Records to use Block Start

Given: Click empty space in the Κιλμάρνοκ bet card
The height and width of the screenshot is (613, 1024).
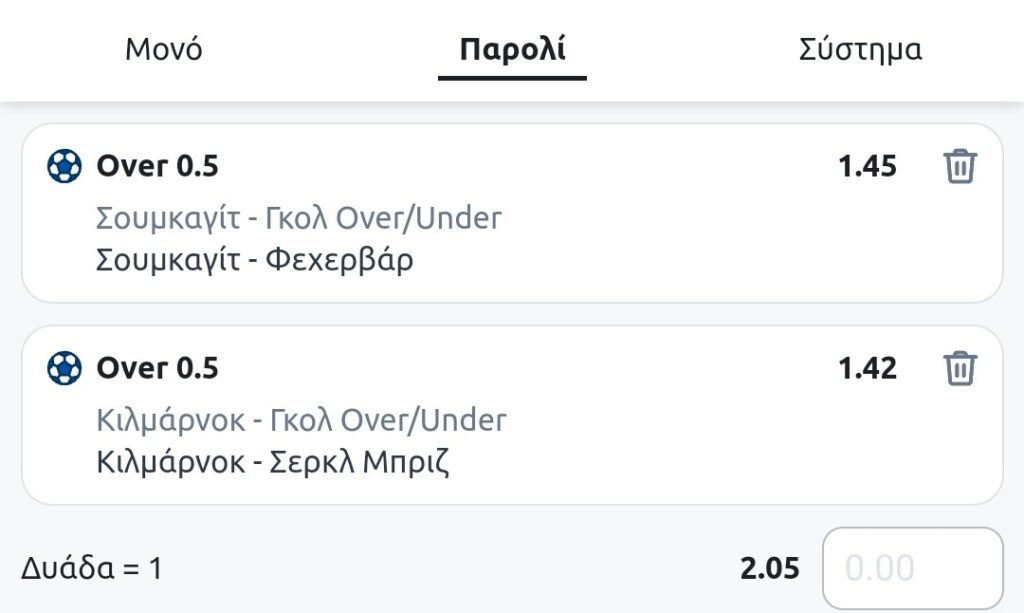Looking at the screenshot, I should [x=700, y=447].
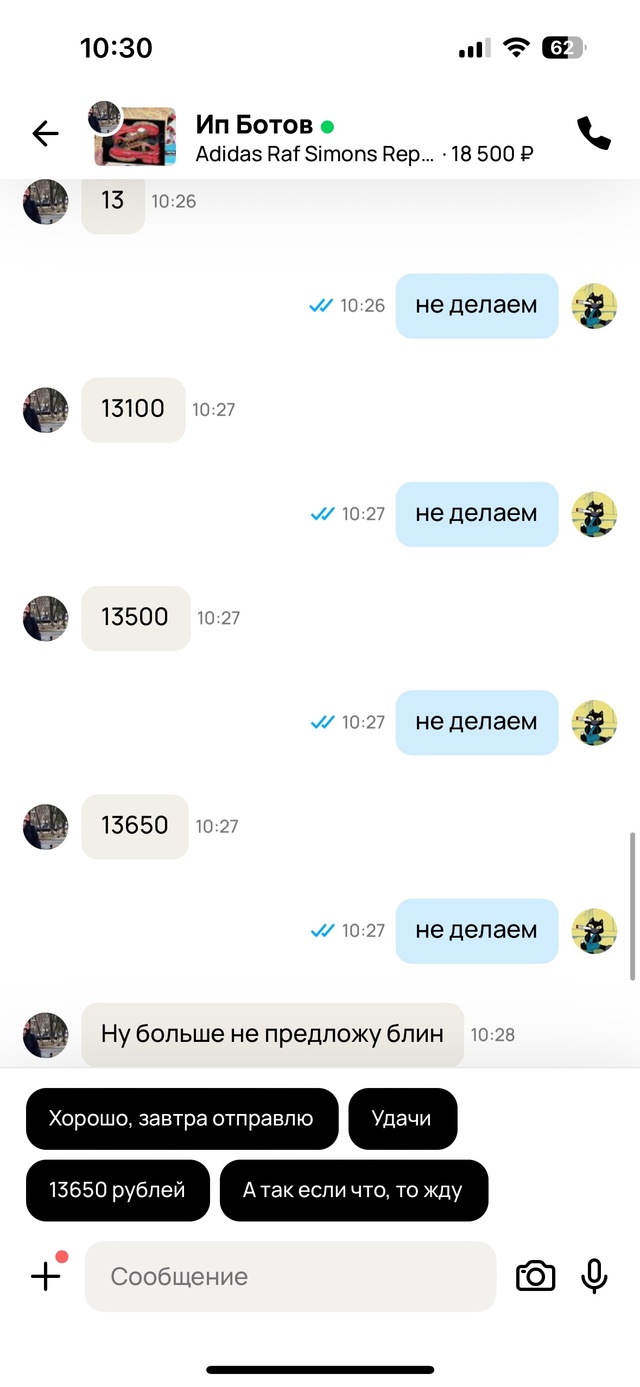Viewport: 640px width, 1387px height.
Task: Select the 13500 message bubble
Action: coord(135,618)
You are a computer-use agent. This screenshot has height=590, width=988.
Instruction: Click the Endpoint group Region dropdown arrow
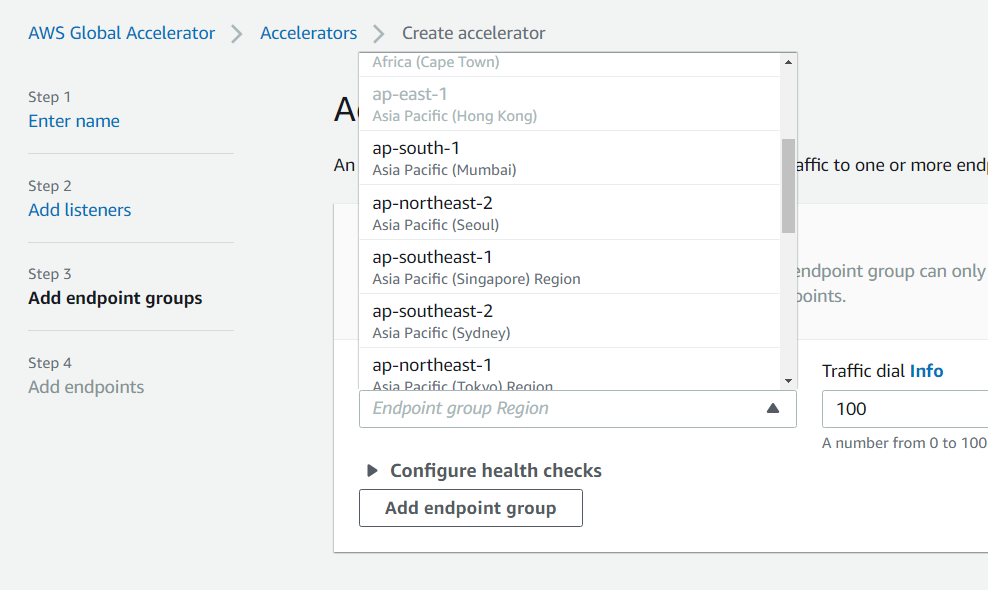coord(772,408)
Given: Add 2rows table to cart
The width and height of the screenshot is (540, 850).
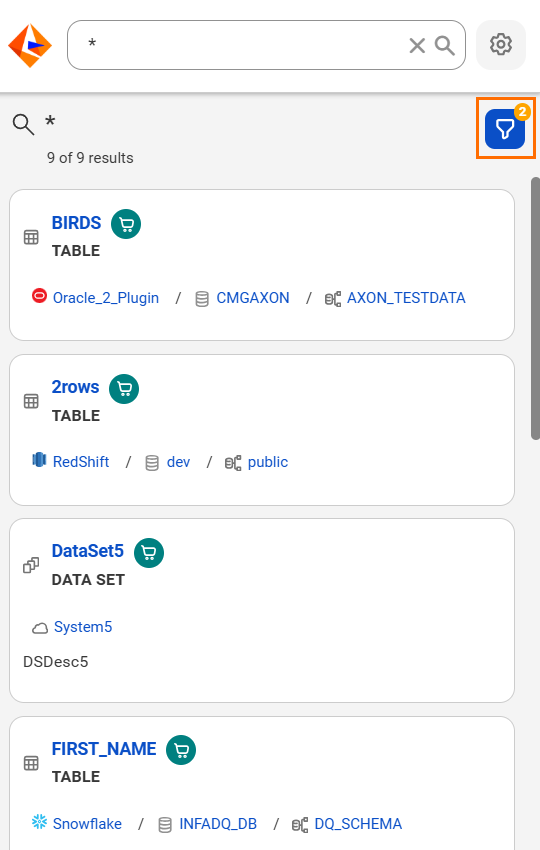Looking at the screenshot, I should [124, 389].
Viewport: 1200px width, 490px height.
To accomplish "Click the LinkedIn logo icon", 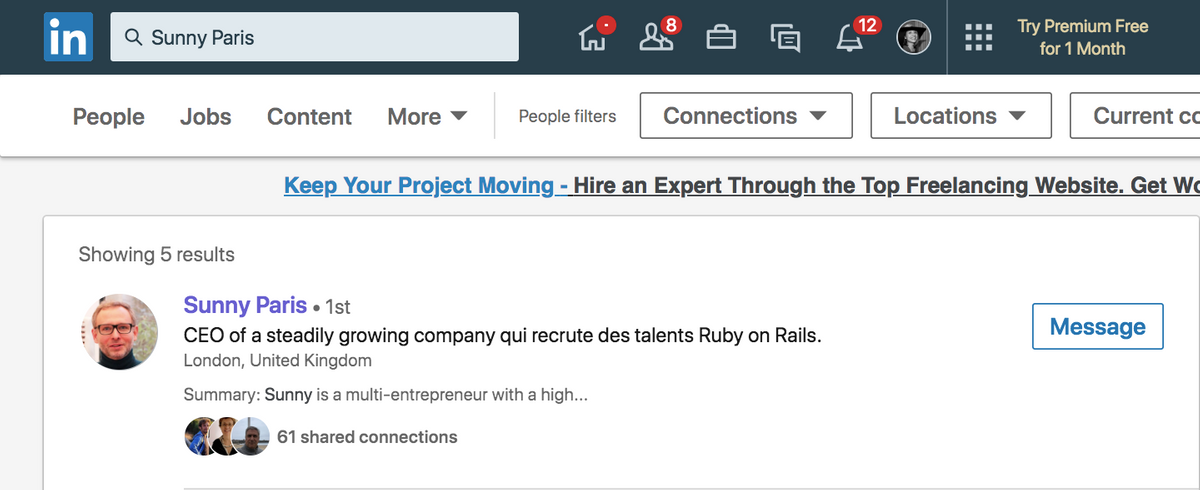I will click(68, 38).
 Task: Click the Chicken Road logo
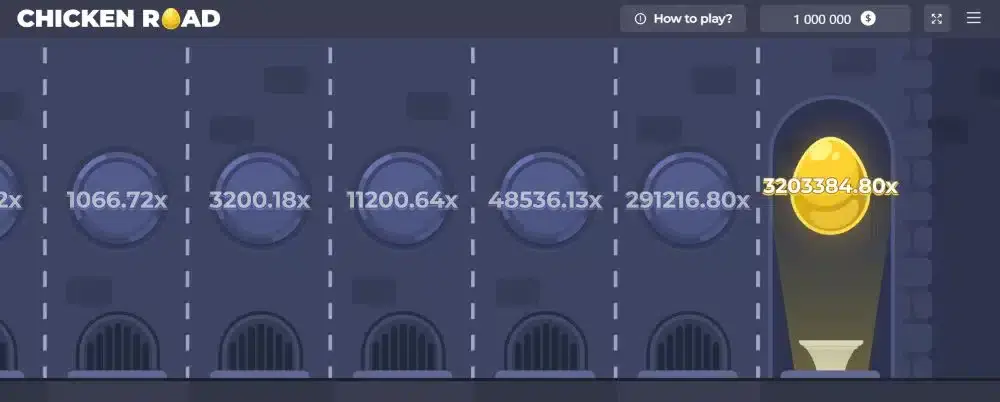click(119, 19)
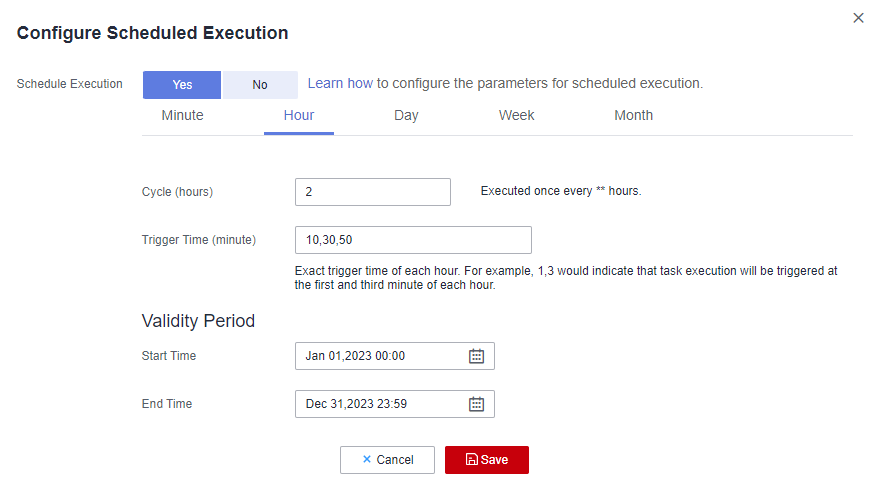Click the Start Time date field
The height and width of the screenshot is (498, 878).
(380, 356)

Records to use Block End

Search the entries for the string "Given". Copy every line that has it.

Given: Click empty space in the Κιλμάρνοκ bet card
Given: Add 2rows table to cart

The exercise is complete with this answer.